▸ **TRECHO DO DOCUMENTO**
● ● ●
É importante lembrar que uma coisa que ajudou Andy Carvin a fazer o que fez foi recorrer a outras pessoas para pedir ajuda de uma forma muito humana e acessível. Ele também tratou as pessoas com quem entrou em contato como colegas, e não apenas fontes que ele podia comandar para fazer o que ele mandasse. Jornalistas e outros profissionais que simplesmente dão ordens recebem muito pouco como resposta; tratar as pessoas como seres humanos faz toda a diferença.
O repórter de guerra do New York Times C.J. Chivers usou uma abordagem similar à de Cavin para verificar bombas usadas em vários conflitos e diz3 que nesse processo chega-se à verdade muito mais rápido do que teria sido possível no passado.
Com qualquer tipo de informação, é provável que haja pessoas em seu círculo social (ou na rede de conexões mais amplas da internet) que sabem a verdade sobre aquele incidente ou acontecimento. Você apenas tem que encontrá-las.
Chivers disse: "nesse caso, a prova tornou-se possível com a ajuda das ferramentas padrão de cobertura de guerras in loco: a vontade de trabalhar no local dos acontecimentos, uma câmera digital, uma conexão de internet via satélite, um laptop, uma conta de e-mail e um grupo de fontes com conhecimento especializado. Mas houve uma reviravolta, que é um reflexo de novas maneiras em que a guerra pode ser examinada em tempo real, usando ferramentas de mídias sociais para formar multidões de especialistas em uma rede social".
O jornalista também celebrou as conquistas de um "jornalista cidadão"4 britânico conhecido pelo nome de Brown Moses. Ele é um blogueiro cujo nome verdadeiro é Eliot Higgins e que tornou-se especialista em armas químicas assistindo e verificando milhares de vídeos do conflito na Síria no YouTube.
● ● ●
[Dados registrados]
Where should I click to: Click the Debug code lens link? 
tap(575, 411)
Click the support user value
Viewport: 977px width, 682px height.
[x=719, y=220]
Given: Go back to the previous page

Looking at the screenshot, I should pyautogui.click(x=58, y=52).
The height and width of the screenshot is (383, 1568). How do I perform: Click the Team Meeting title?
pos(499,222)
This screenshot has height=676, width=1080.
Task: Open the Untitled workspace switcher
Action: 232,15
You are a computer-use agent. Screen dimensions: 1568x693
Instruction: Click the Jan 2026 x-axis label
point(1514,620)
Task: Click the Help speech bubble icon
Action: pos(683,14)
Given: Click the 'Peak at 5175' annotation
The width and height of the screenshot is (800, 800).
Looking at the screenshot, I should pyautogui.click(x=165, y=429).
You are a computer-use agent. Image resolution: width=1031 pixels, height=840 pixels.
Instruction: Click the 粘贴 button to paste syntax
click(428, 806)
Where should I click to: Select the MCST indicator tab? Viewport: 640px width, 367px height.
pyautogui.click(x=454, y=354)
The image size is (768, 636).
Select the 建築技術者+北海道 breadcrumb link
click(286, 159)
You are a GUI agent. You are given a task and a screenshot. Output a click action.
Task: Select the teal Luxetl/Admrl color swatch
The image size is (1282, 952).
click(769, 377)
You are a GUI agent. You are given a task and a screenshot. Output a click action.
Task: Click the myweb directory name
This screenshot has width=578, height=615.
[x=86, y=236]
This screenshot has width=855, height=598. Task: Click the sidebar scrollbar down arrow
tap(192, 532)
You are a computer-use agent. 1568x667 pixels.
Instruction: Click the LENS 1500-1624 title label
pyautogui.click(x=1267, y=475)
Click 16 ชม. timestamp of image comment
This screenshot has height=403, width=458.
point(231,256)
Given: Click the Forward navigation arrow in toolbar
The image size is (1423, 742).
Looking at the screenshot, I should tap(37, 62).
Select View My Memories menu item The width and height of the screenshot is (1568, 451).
● ● ●
▸ **SOBRE A TAREFA**
Por favor, transcreva do trecho sobre Andy Carvin e C.J. Chivers tudo o que vai de "O repórter de" até "possível no passado.".

▸ **RESPOSTA DA TAREFA**
O repórter de guerra do New York Times C.J. Chivers usou uma abordagem similar à de Cavin para verificar bombas usadas em vários conflitos e diz3 que nesse processo chega-se à verdade muito mais rápido do que teria sido possível no passado.